• Work item: In the listing below, locate the line with "Task: Expand the Deterjan, Temizlik chevron" and the line with "Given: Click the calendar icon beside Today", then output both and everything between them exactly, minus any pictures.

• Listed entries:
◇ ◇ ◇ ◇
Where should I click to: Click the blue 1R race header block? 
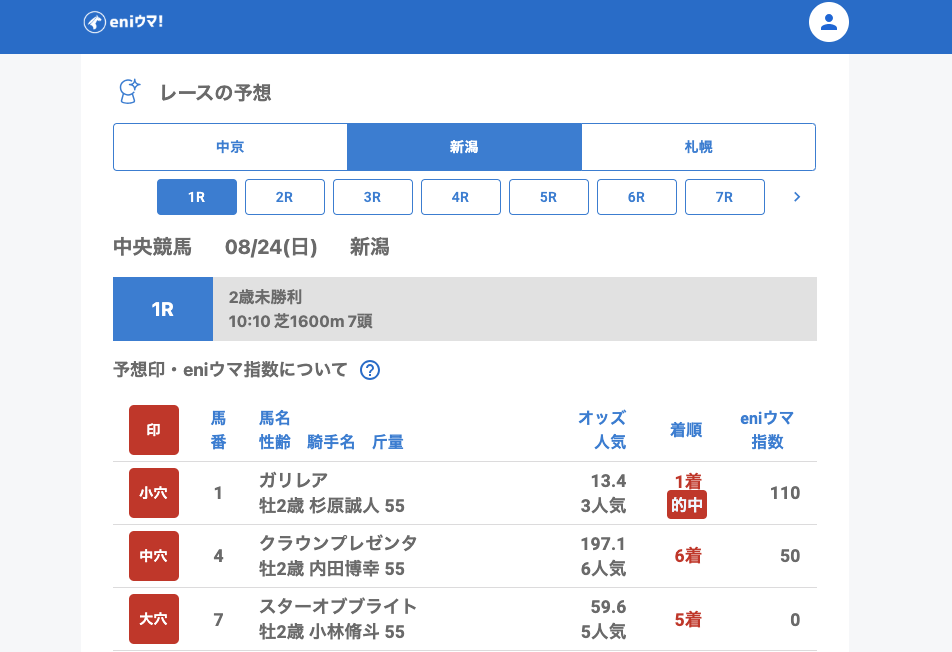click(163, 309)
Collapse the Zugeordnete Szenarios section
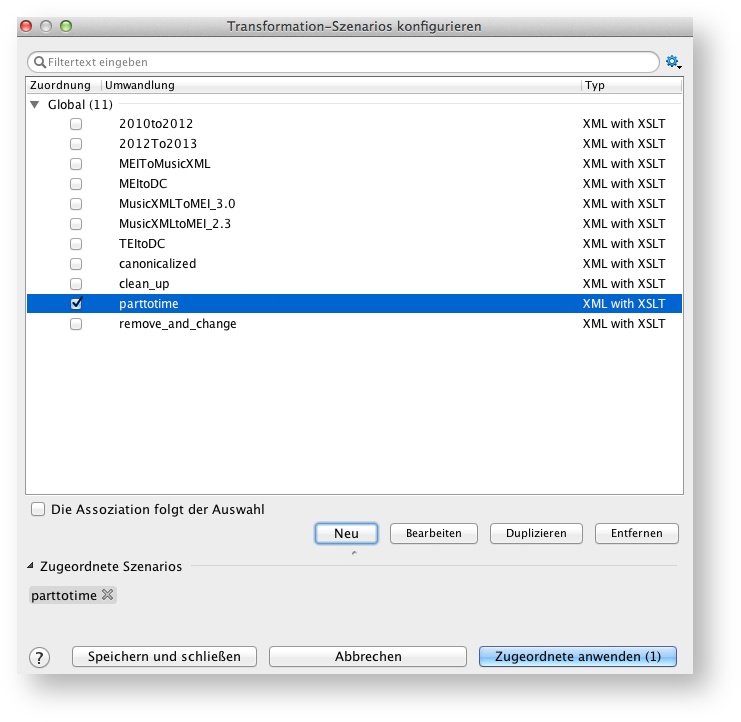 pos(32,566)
◇ ◇ ◇ ◇
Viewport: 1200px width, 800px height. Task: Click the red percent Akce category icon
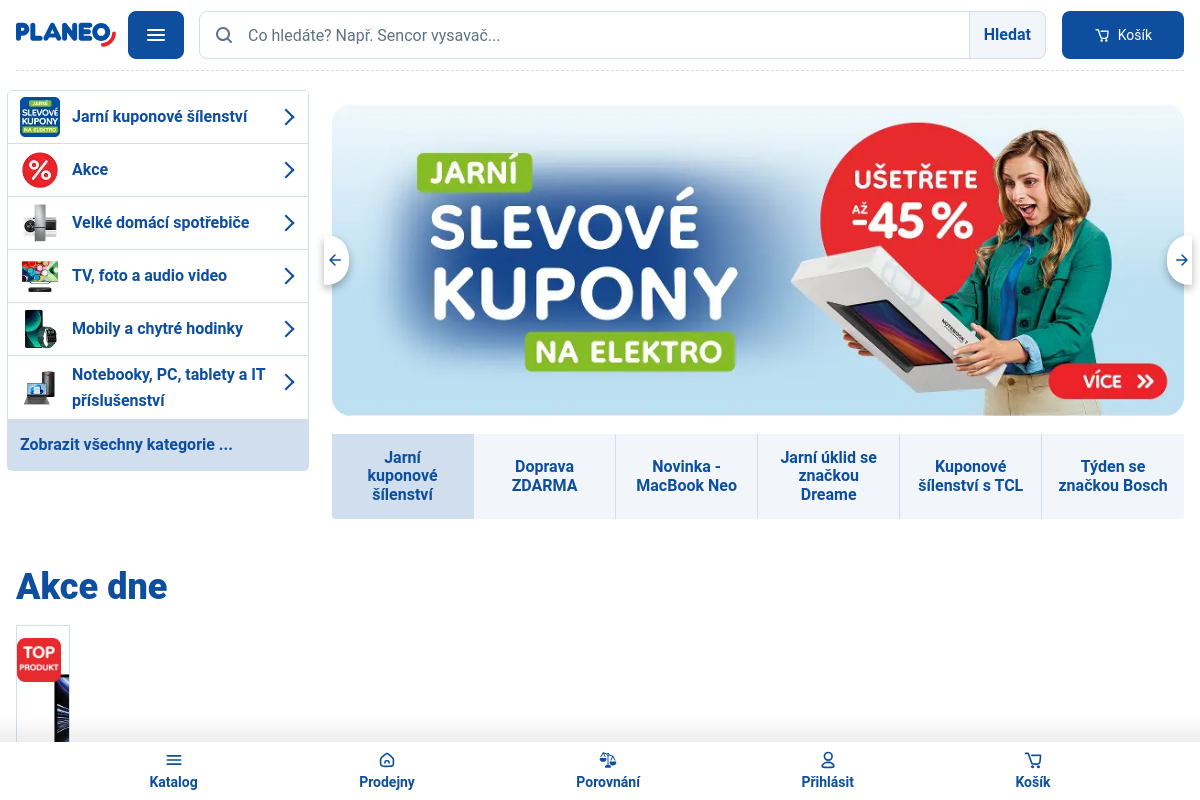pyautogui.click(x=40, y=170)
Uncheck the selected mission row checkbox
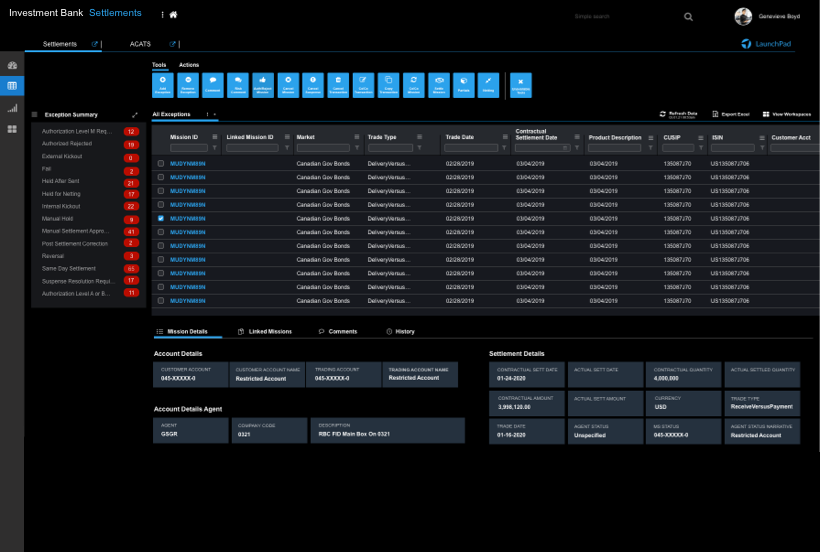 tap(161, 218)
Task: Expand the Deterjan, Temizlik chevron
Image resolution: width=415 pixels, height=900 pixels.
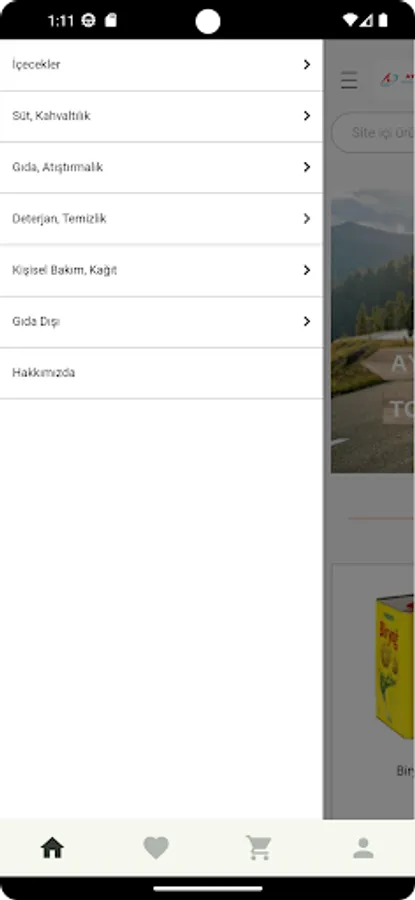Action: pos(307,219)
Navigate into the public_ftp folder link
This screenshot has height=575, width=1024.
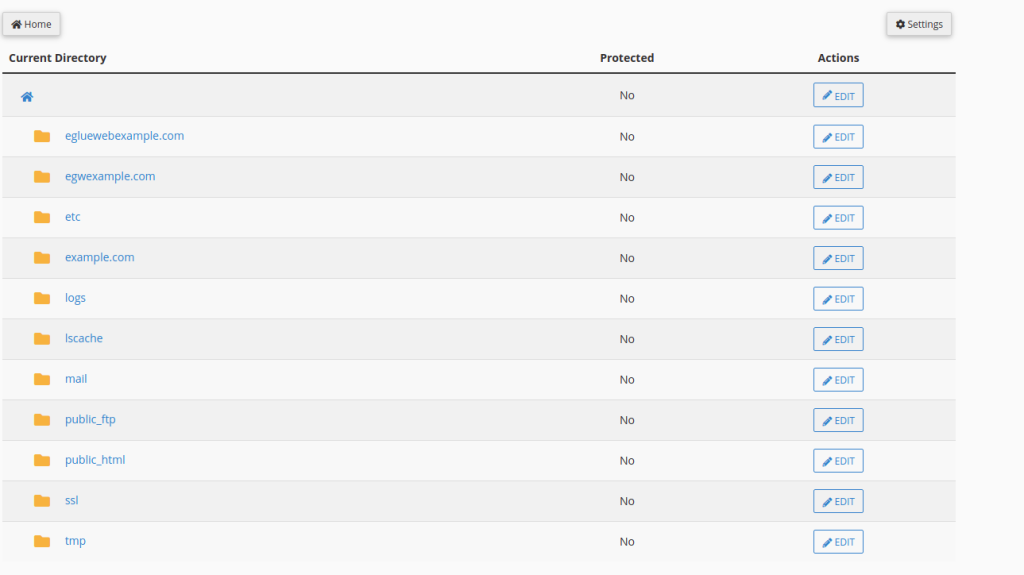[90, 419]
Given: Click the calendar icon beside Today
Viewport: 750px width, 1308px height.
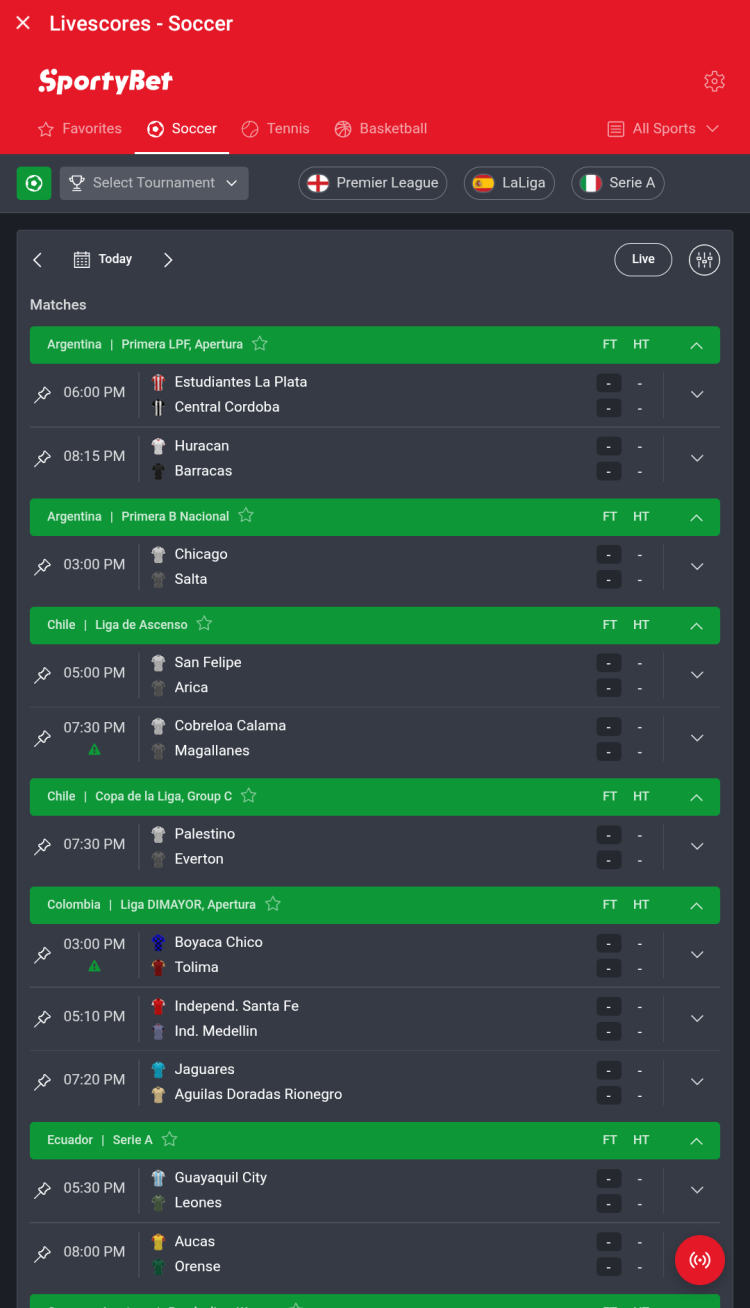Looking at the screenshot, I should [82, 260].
◇ ◇ ◇ ◇
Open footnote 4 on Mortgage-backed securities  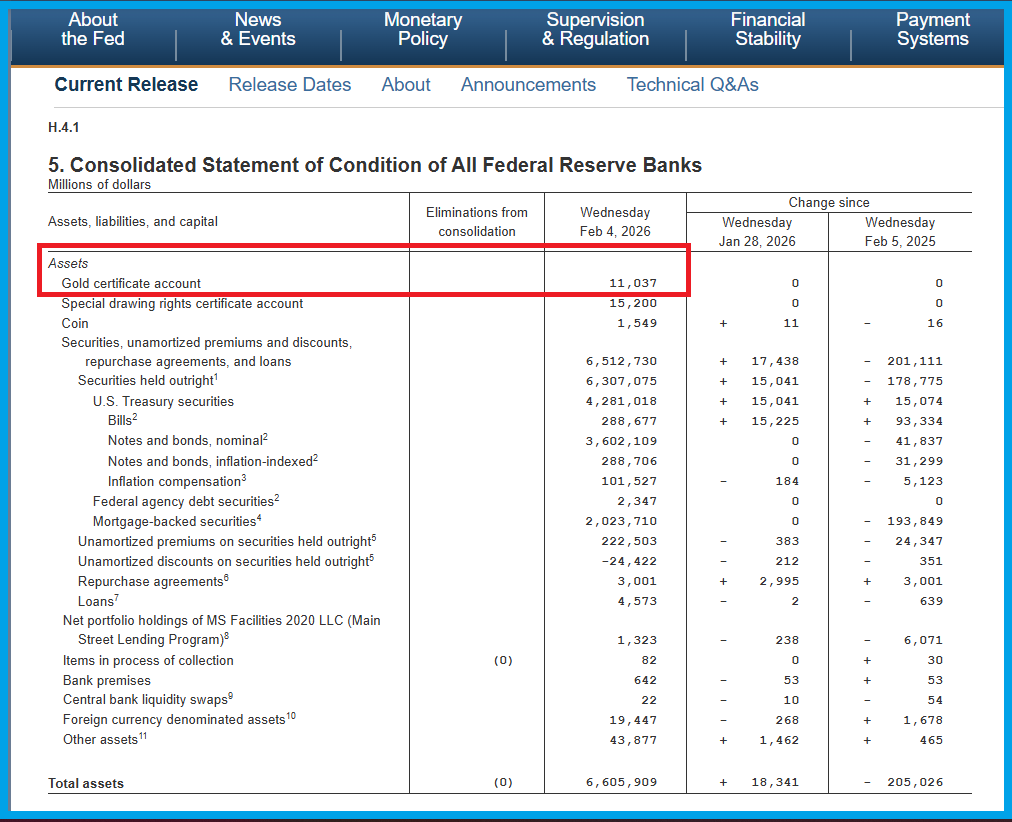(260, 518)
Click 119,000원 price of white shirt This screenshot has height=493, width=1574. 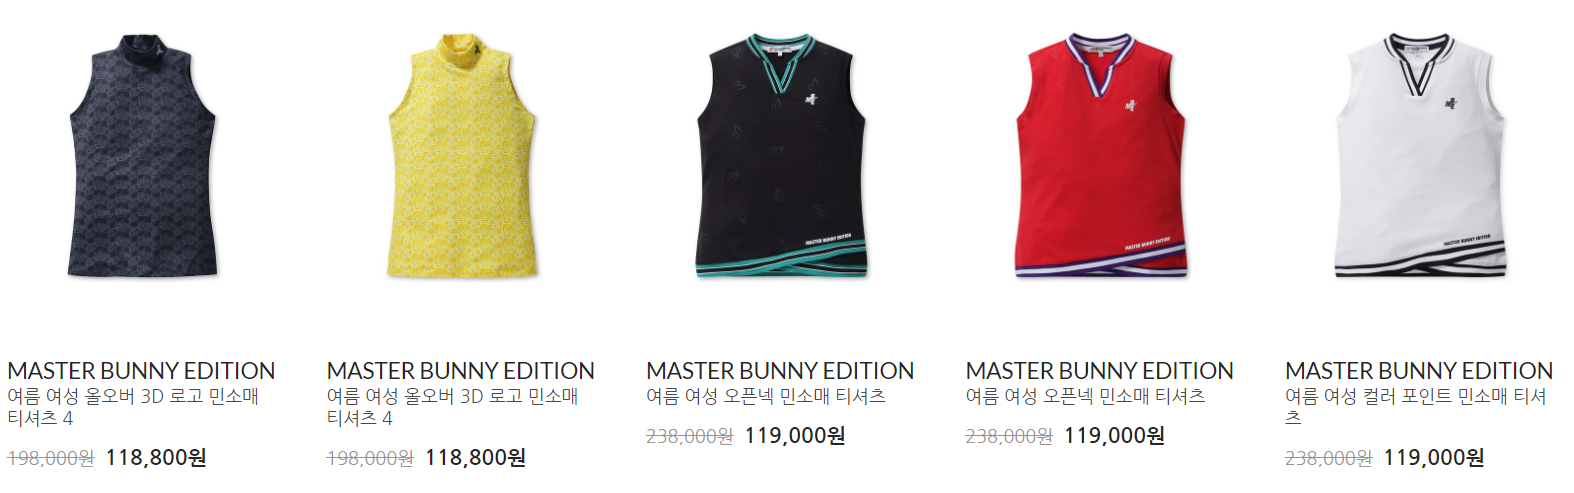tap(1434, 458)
◇ ◇ ◇ ◇
• Response area:
Task: Expand the Deterjan, Temizlik chevron
Image resolution: width=415 pixels, height=900 pixels.
Action: pos(307,219)
Navigate into the public_ftp folder link
This screenshot has height=575, width=1024.
[90, 419]
Given: Click the calendar icon beside Today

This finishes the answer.